Нейрохирург только что закончил ушивать твёрдую мозговую оболочку, когда монитор резко взвыл тревогой — давление упало, кровь заполнила дренаж. Разошелся шов на аорте. К делу приступил профессор Ишикава. Он работал медленно и сосредоточенно, его руки двигались с уверенностью мастера, создающего свой главный шедевр.
— Готовимся к отключению, — сказал Ишикава, наложив последний шов. — Подготовьте дефибриллятор.
Анестезиолог кивнул. Все замерли в напряженном ожидании. Это был самый ответственный момент. Заведется ли сердце само? Или ему понадобится помощь?

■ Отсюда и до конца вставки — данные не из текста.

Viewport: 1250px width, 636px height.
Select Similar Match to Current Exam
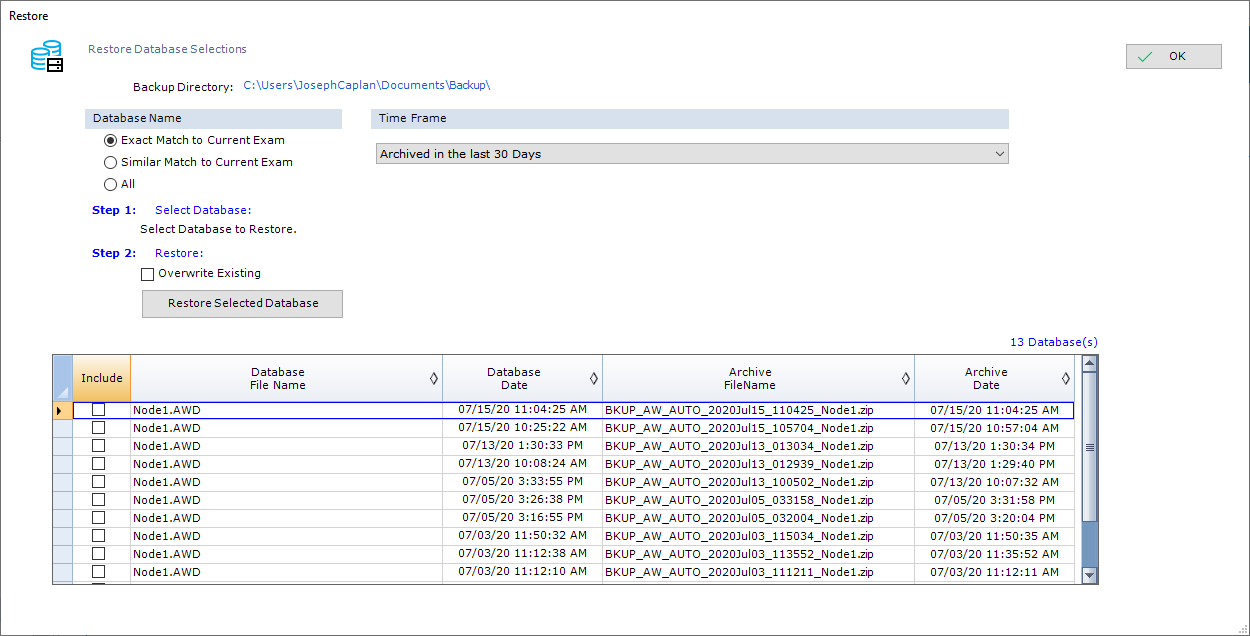click(111, 162)
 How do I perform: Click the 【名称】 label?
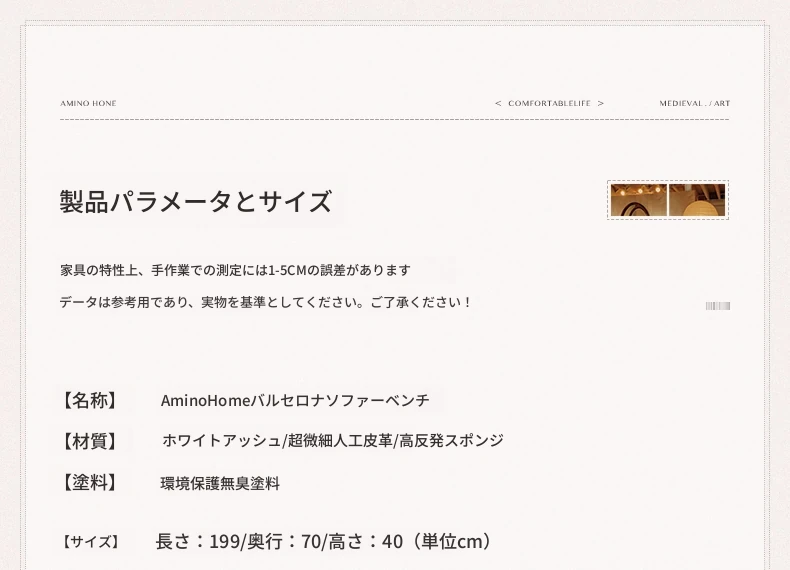[x=90, y=401]
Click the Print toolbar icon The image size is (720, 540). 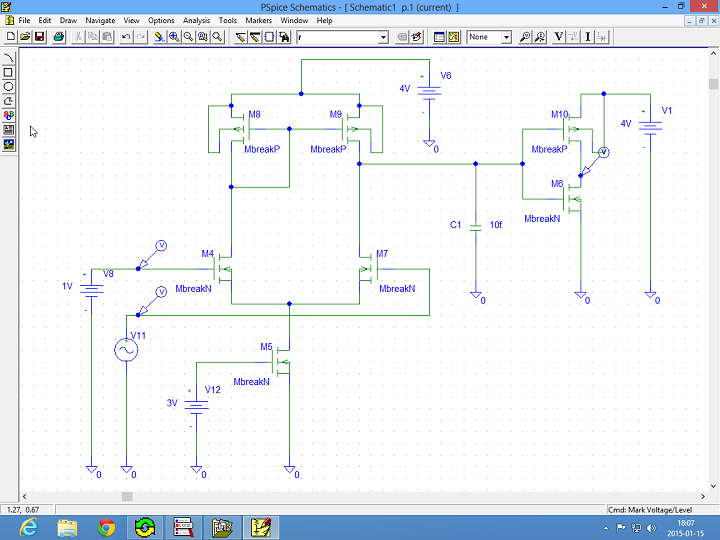59,37
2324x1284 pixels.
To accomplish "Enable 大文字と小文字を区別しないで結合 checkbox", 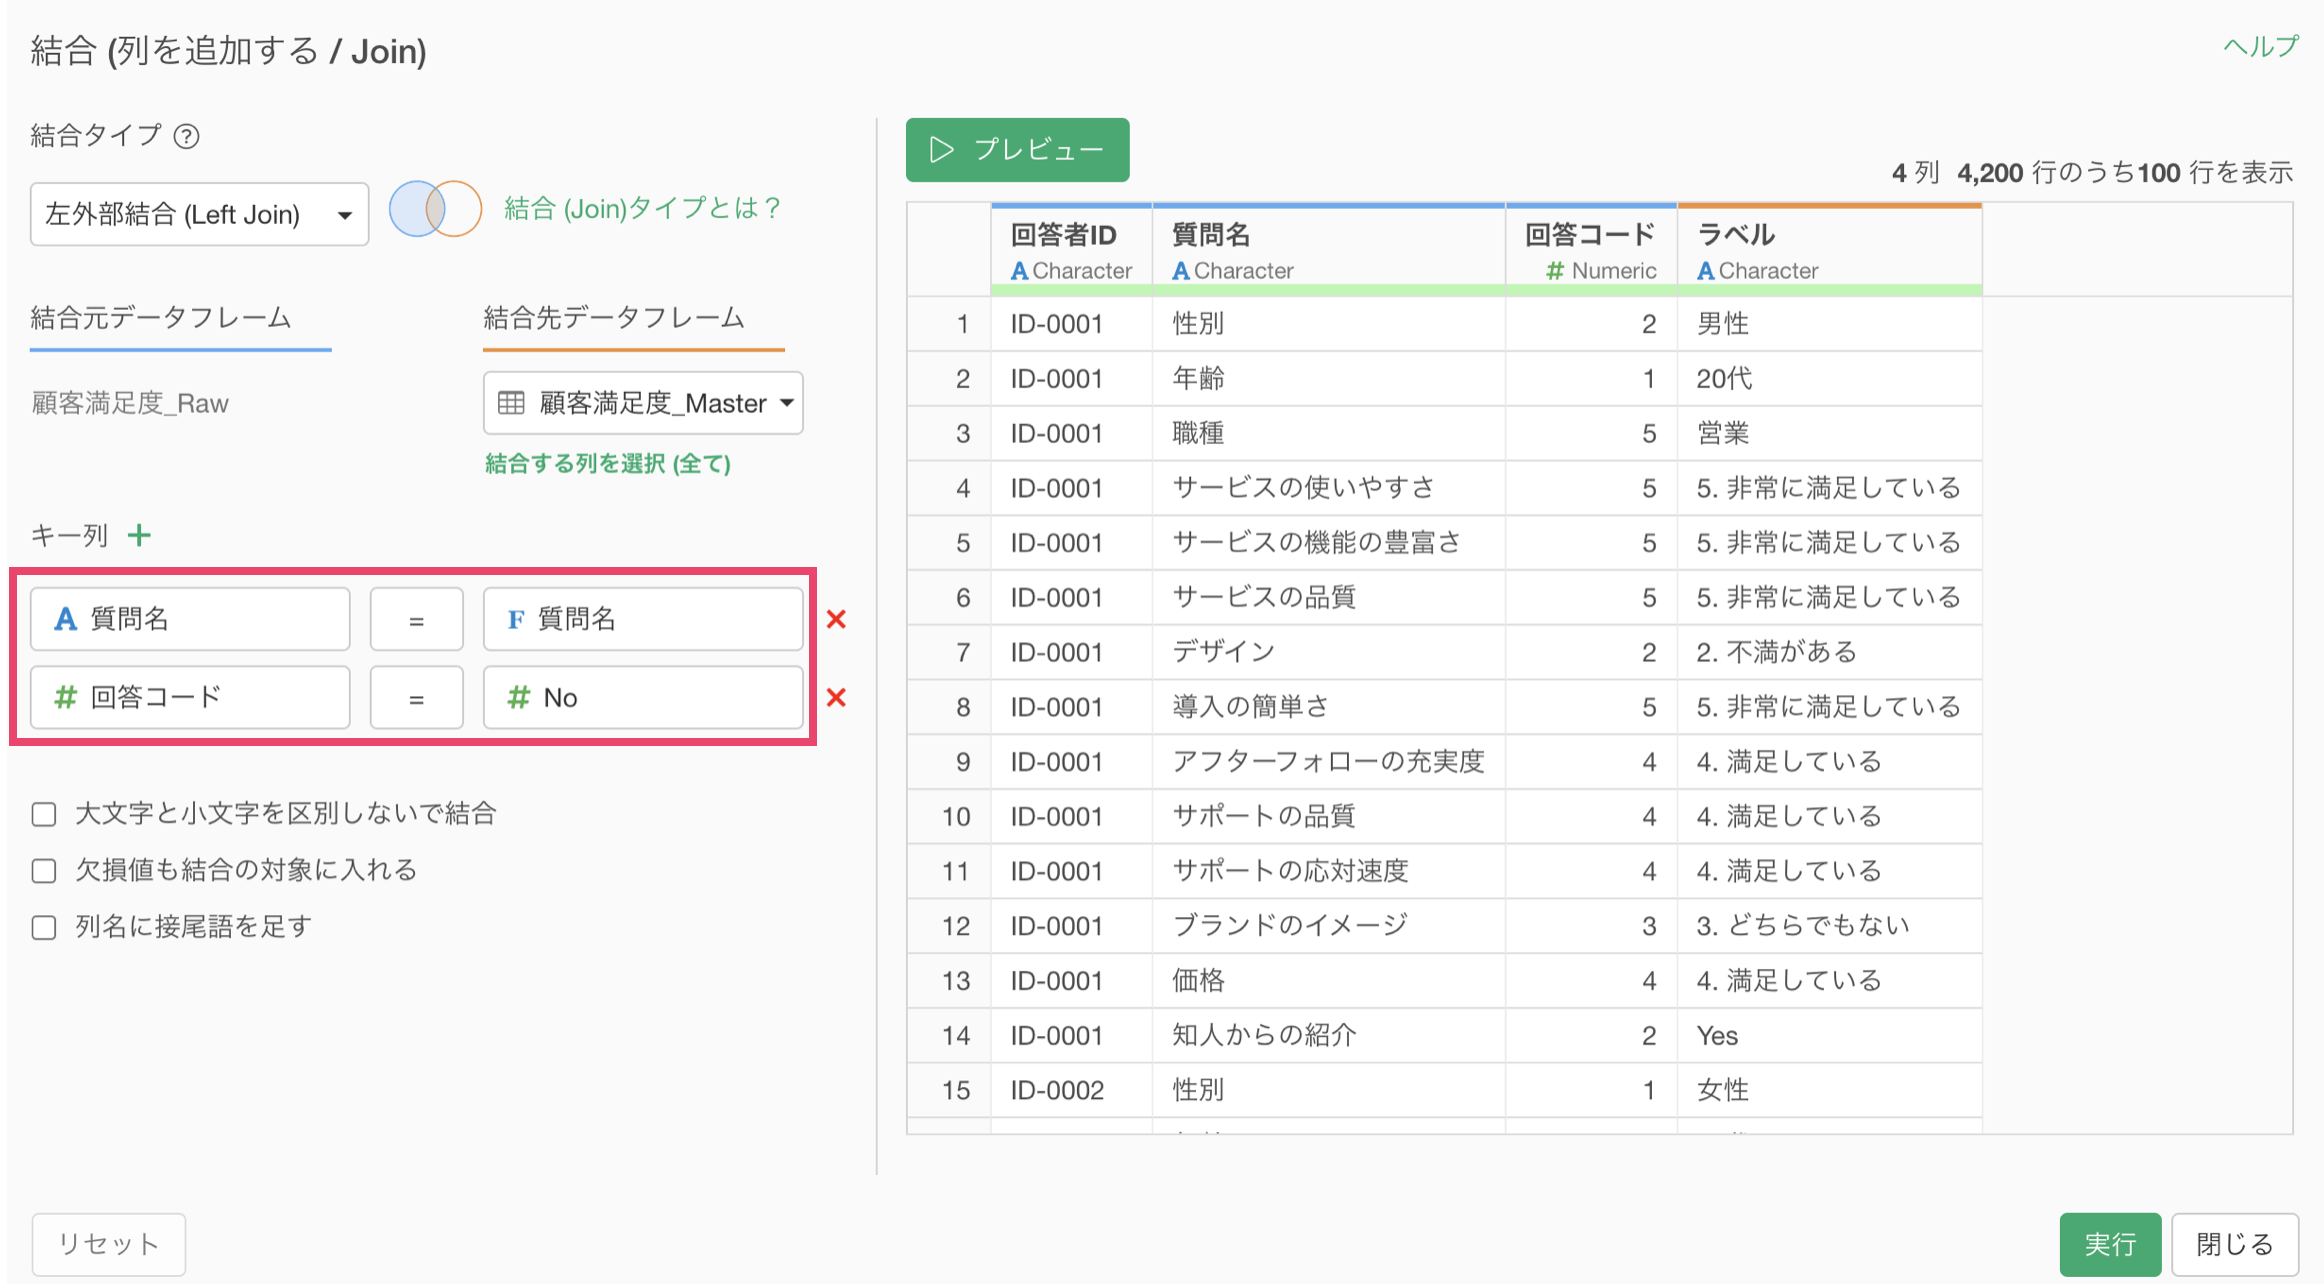I will (x=44, y=814).
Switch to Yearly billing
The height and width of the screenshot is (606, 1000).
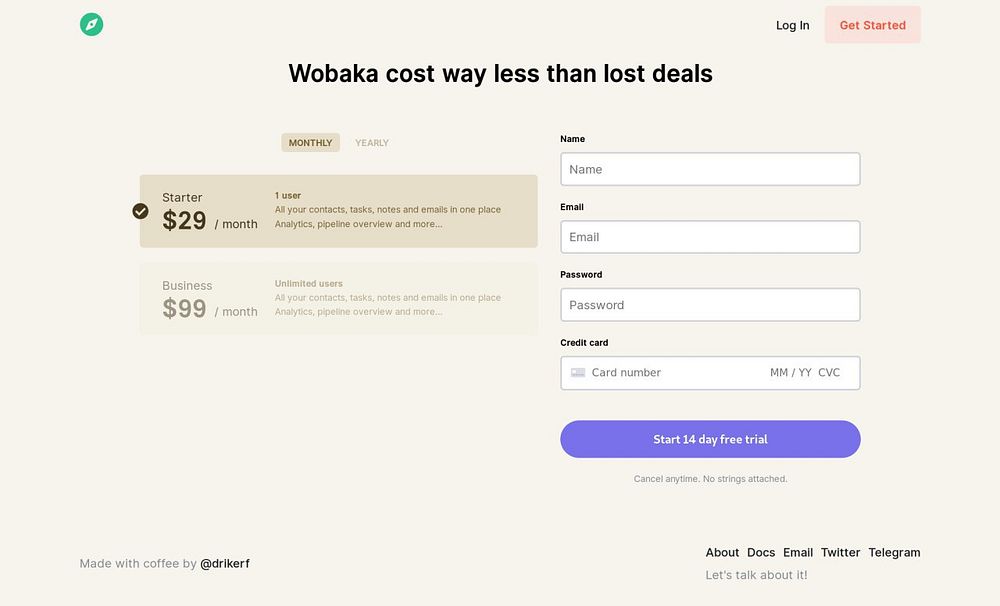[372, 143]
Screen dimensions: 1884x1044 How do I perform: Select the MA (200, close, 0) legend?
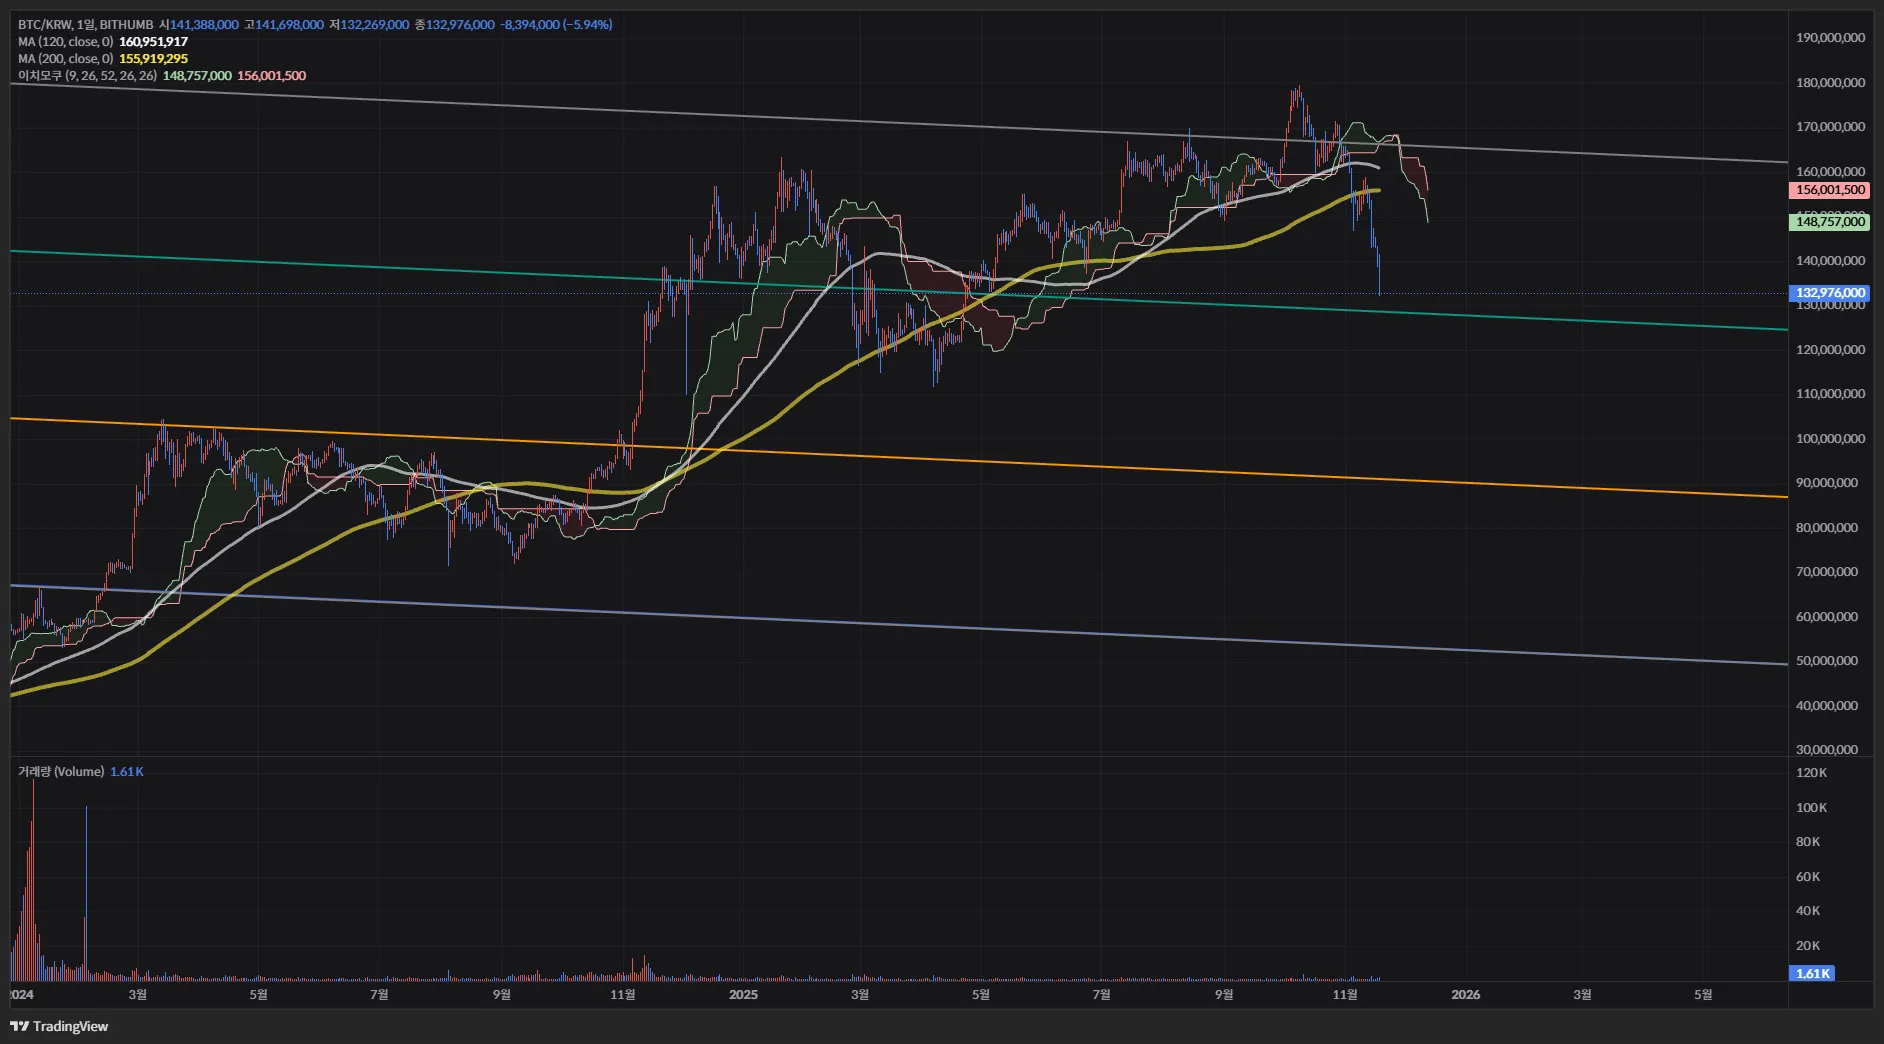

Ишикава снял зажим с аорты. Кровь хлынула в остановившееся сердце, наполняя его, заставляя розоветь. Все взгляды были прикованы к монитору.
Прямая, ровная, безжизненная линия.
— Начинаем, — скомандовал Ишикава. — Давайте разряд.
«Разряд!»
Тело Пака на столе слегка дернулось. Линия на мониторе дрогнула и снова выпрямилась.
«Еще разряд!»
И снова ничего. Сердце молчало.
«Адреналин, — спокойно сказал Ишикава. — Прямо в сердце».
И в тот самый момент, когда игла уже была готова вонзиться в сердечную мышцу, на мониторе, словно нехотя, появился один-единственный, слабый, неуверенный зубец.
А потом — еще один. И еще. Медленно, очень медленно, но сердце начало биться. Само. Ровный, уверенный синусовый ритм заполнил экран монитора.
По операционной прокатился тихий, облегченный вздох. Ишикава опустил шприц и посмотрел на монитор. На его лице впервые за всю операцию появилась тень улыбки.